### Task statement
Look through the lines below, find those with the word "Linh", and copy them.

### Pixel coordinate grounding data
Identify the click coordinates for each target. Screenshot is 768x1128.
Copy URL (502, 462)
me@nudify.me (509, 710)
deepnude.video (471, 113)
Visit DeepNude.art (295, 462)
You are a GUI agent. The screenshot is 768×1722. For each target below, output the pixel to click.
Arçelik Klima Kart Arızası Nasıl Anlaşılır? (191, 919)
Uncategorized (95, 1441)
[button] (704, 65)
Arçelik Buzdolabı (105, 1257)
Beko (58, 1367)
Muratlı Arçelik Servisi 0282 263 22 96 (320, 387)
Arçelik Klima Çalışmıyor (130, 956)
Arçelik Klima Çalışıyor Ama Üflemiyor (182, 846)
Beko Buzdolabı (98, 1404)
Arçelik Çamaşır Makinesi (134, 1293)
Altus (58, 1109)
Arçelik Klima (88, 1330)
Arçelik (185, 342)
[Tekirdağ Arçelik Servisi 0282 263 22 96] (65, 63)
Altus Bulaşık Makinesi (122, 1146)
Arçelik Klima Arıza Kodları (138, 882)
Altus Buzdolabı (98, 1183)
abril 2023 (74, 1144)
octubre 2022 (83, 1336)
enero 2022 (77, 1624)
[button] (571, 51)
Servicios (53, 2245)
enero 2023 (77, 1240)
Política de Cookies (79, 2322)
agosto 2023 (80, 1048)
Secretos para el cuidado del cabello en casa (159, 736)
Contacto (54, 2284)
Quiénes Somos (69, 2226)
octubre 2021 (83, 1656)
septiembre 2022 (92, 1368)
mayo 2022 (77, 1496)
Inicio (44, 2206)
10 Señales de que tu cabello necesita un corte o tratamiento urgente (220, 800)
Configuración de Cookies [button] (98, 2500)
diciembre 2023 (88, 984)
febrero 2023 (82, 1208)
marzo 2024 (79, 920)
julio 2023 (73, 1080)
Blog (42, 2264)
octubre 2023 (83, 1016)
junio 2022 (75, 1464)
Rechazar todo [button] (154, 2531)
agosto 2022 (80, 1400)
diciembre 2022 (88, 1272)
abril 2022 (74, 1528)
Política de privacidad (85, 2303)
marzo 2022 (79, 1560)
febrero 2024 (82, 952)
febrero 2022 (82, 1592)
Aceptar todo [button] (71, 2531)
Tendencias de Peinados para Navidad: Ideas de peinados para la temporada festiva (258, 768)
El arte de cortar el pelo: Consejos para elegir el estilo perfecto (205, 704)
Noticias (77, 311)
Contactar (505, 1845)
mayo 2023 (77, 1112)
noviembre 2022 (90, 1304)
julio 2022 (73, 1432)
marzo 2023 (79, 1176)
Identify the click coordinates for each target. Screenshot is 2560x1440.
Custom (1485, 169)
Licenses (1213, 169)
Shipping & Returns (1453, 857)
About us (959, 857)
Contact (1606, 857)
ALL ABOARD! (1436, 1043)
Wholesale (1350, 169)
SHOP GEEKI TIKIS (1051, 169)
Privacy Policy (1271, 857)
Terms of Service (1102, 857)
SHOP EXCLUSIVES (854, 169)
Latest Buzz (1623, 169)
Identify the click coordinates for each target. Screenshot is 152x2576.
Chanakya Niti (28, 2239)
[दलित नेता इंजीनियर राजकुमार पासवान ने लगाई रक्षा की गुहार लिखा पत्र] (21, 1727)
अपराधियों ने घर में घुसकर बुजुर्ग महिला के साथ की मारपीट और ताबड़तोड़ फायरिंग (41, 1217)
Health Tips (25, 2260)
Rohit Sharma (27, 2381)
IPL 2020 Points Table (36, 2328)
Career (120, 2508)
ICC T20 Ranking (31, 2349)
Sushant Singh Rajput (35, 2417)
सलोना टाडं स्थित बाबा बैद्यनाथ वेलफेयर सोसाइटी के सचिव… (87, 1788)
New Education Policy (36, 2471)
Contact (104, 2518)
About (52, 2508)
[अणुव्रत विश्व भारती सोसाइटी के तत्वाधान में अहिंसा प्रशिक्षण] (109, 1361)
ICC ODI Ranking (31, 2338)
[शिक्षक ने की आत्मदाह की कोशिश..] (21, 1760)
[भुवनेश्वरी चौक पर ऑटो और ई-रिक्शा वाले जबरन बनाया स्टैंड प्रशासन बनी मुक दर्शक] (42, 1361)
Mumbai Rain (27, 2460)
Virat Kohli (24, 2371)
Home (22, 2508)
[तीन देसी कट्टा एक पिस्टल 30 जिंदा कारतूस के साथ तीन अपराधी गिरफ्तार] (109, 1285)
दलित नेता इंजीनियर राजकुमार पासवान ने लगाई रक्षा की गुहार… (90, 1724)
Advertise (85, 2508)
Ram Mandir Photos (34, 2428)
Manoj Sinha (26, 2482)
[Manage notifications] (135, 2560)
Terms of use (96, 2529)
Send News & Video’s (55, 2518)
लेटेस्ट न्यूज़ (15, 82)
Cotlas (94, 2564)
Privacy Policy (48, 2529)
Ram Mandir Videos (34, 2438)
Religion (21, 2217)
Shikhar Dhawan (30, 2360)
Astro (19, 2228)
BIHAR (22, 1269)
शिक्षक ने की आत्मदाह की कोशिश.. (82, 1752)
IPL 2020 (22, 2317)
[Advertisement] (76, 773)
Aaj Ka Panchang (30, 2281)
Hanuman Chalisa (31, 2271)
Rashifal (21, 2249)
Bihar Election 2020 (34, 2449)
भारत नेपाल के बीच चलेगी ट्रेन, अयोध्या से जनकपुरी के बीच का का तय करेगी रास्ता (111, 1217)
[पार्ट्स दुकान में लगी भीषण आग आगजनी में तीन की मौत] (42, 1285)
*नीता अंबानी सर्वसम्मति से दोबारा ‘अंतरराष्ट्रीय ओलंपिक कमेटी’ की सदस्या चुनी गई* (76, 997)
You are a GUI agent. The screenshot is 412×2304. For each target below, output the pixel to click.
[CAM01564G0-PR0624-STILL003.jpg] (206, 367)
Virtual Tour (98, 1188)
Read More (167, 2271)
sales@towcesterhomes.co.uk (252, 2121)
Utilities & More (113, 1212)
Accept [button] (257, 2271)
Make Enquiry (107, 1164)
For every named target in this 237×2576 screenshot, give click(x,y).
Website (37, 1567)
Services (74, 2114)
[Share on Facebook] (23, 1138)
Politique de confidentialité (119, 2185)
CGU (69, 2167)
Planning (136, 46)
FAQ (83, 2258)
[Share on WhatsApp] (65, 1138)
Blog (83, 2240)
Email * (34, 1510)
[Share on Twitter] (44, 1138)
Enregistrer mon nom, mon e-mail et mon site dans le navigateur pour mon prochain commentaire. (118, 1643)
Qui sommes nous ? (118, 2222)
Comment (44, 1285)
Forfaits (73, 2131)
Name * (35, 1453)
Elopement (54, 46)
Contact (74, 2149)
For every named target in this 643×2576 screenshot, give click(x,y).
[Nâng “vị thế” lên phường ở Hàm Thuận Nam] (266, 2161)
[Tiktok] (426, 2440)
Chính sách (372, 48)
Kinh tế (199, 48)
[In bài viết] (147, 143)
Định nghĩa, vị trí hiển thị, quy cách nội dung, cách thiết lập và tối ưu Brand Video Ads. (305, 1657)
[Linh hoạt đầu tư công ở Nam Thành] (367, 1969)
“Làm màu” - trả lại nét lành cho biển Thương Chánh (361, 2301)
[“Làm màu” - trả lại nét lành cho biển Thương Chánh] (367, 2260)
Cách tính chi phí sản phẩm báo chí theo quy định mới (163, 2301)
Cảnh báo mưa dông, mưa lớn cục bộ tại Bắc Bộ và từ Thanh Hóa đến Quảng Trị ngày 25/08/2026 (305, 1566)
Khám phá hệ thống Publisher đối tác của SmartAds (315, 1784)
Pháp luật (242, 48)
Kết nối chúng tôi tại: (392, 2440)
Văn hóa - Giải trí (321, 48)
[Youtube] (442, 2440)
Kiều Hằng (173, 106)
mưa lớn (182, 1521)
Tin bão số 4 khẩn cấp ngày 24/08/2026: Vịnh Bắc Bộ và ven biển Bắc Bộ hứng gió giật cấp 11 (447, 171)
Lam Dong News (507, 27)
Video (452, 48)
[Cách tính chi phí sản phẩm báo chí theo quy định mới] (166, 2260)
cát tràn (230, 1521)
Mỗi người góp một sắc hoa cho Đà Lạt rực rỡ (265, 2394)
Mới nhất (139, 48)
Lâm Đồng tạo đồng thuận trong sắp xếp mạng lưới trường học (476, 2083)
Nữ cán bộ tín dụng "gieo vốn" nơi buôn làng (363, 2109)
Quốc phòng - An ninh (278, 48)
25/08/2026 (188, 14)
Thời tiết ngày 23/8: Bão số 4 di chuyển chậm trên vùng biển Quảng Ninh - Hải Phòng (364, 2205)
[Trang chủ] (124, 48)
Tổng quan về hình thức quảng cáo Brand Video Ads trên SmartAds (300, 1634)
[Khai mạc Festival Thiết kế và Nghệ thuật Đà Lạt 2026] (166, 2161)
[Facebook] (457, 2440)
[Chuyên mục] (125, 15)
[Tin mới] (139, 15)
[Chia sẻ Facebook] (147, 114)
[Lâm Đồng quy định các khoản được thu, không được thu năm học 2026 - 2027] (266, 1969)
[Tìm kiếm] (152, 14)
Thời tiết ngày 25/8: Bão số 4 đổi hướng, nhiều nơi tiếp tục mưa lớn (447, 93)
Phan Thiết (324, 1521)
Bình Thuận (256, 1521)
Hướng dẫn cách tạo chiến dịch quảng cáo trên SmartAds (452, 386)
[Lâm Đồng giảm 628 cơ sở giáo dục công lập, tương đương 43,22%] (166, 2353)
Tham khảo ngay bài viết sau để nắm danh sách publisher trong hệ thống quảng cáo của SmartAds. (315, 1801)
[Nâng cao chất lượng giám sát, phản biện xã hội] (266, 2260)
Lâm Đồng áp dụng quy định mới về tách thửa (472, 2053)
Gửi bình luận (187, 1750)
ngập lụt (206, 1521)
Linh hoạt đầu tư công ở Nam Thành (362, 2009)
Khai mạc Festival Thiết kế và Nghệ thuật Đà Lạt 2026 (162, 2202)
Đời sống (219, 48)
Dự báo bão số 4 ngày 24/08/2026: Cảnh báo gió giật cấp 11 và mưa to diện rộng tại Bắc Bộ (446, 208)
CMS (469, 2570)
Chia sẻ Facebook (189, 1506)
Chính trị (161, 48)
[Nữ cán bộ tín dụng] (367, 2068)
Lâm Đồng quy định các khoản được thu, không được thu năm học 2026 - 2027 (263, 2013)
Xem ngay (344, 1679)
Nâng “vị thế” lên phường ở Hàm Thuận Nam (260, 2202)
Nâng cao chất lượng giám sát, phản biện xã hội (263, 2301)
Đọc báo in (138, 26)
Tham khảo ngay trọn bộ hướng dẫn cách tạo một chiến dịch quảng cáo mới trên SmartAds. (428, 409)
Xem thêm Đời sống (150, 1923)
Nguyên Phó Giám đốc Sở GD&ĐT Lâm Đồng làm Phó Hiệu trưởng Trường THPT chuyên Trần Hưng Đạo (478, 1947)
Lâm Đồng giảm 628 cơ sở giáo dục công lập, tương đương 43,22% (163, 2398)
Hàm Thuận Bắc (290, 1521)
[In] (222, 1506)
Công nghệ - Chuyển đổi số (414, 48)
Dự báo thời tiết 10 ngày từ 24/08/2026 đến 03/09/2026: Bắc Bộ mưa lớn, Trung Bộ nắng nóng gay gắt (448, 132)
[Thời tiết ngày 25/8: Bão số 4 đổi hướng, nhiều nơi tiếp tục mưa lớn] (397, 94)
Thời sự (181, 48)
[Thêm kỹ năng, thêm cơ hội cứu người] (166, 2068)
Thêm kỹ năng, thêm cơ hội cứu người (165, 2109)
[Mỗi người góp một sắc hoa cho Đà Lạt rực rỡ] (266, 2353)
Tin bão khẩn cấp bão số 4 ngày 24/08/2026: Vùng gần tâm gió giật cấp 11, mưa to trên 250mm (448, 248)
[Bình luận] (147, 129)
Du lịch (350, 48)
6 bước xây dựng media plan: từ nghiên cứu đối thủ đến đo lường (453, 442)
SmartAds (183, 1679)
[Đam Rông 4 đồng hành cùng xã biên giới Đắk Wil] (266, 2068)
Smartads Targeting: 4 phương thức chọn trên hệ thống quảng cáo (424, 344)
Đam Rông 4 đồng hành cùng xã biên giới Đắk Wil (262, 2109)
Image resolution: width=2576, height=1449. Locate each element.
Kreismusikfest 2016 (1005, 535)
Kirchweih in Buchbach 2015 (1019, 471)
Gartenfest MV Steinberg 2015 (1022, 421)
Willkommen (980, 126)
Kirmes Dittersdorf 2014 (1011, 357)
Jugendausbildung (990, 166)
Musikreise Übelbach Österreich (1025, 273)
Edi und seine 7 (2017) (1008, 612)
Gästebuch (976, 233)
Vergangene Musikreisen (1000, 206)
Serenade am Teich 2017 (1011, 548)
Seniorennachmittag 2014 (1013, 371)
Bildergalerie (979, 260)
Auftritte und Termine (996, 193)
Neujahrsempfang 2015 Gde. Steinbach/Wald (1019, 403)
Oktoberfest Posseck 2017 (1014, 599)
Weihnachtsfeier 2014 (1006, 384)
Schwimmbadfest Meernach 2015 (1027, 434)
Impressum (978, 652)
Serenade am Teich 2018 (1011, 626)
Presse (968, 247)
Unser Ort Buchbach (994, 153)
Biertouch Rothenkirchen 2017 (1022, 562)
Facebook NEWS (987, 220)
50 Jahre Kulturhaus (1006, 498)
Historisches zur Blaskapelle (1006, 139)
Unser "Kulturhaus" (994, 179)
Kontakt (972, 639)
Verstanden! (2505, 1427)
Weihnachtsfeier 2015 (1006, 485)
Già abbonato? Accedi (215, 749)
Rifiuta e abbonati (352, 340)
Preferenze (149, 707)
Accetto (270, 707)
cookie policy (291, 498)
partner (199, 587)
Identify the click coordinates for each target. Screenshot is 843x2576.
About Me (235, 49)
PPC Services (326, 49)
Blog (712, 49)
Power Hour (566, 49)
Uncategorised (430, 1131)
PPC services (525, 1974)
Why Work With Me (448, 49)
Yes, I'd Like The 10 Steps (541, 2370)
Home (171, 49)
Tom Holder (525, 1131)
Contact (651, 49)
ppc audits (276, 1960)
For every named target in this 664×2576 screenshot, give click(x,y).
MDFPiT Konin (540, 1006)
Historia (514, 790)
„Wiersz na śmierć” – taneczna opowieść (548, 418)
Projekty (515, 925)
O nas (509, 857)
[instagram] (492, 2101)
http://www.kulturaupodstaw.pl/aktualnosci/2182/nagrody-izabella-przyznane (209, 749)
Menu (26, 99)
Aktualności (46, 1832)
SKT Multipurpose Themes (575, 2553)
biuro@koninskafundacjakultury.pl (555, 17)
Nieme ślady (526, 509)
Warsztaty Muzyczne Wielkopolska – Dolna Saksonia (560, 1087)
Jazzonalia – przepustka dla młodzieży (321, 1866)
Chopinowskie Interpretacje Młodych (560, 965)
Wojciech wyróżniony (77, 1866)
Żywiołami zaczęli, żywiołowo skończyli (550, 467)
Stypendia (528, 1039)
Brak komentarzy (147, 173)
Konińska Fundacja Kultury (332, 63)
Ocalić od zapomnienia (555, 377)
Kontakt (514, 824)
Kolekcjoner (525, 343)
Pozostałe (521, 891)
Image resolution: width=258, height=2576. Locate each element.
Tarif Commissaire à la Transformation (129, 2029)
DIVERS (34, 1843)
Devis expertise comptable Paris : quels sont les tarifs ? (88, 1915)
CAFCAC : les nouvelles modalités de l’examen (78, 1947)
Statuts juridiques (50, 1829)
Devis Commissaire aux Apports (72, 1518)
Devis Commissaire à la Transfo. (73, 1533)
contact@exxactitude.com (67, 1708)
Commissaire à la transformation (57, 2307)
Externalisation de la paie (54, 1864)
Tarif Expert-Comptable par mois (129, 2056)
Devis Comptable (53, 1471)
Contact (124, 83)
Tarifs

### Written solution
[Linh hoạt đầu tư công ở Nam Thành] (367, 1969)
Linh hoạt đầu tư công ở Nam Thành (362, 2009)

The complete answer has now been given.